ある日 一人でお風呂に入っていると、奇妙な物体が浴室に入ってきました。坊主頭でごつごつした中年のおじさんの頭でした。しかも、半透明なんです。

『えっ』っと、驚いたJAさんはその頭部を観察しました。すると左右縦に二個づつ目玉があるのがわかりました。

『目玉が四つもある……』びっくりしたJAさんがさらに細かく観察していると、そのおじさんの頭は (おまえ、俺の姿が見えてんの?)と言わんばかりに、じろりと睨み返すとのまま壁を通過し外へ出て行ってしまいました。

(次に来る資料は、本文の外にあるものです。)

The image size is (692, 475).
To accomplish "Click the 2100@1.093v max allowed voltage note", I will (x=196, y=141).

JAさんのお兄さんも子どもの頃、”奇妙なモノ”を目撃しています。自宅の近くに天ケ瀬淵という多摩川の淵があるのですが、ここで妖怪のようなものを見ているのです。

地元の高校の水練にも使用されていた淵なんですが、流れの関係でしょうか上流で溺死した遺体はこの淵に流れつくことが多かったようです。

ある日の事、駐車場にてお兄さん、お母さんと車から降りたところ、淵から全身緑色の人間の形をしたモノが浮かび上がってきました。

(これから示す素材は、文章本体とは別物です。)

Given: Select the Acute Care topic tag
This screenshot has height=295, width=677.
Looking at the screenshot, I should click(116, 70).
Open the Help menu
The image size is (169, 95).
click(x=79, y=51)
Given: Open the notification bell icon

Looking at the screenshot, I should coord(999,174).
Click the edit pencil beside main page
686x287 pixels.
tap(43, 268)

『なんだ、あれは』 淵を見下ろすと、緑色のモノが水面を漂っています。

「ふわん、ふわん」

水に漂う緑色のモノ。確かに人間のような形をしていますが、緑色をしているのです。

「ぁぁぁああああ、空中に浮き上がった」

お兄さんは思わず声をあげてしまいました。その緑色の人間は全身の力を抜いたような姿勢でそのまま空中に浮き上がりました。

「わわわわ、上まであがってくる」

そいつはまるで風船のように空に舞い上がると、ふわふわ飛ぶように崖を登ってきます。

「お母さん、緑色の奴がくるよ」
「なんなの? お母さんには見えないわ」
「ほら、あそこ、川から浮き上がってくるよ」




その緑色の人間はふわふわと飛びながら、駐車場の近くまで接近してきました。

「早く、早く、お母さん家に逃げよう」

怖くなったお兄さんはお母さんをせかして自宅に逃げ込みました。

今になってお兄さんが回想してみると、やや黒かったような印象もあるといいます。あの緑色の人間はいったい何者だったのでしょうか。
 
不思議なことなんですが、この話を僕にしてくれた日の夜、彼ら兄妹の家のドアを何者かが激しくノックしたそうです。

「ドンドン、ドンドン、ドンドンドン」

緑色の人間が警告に来たのでしょうか。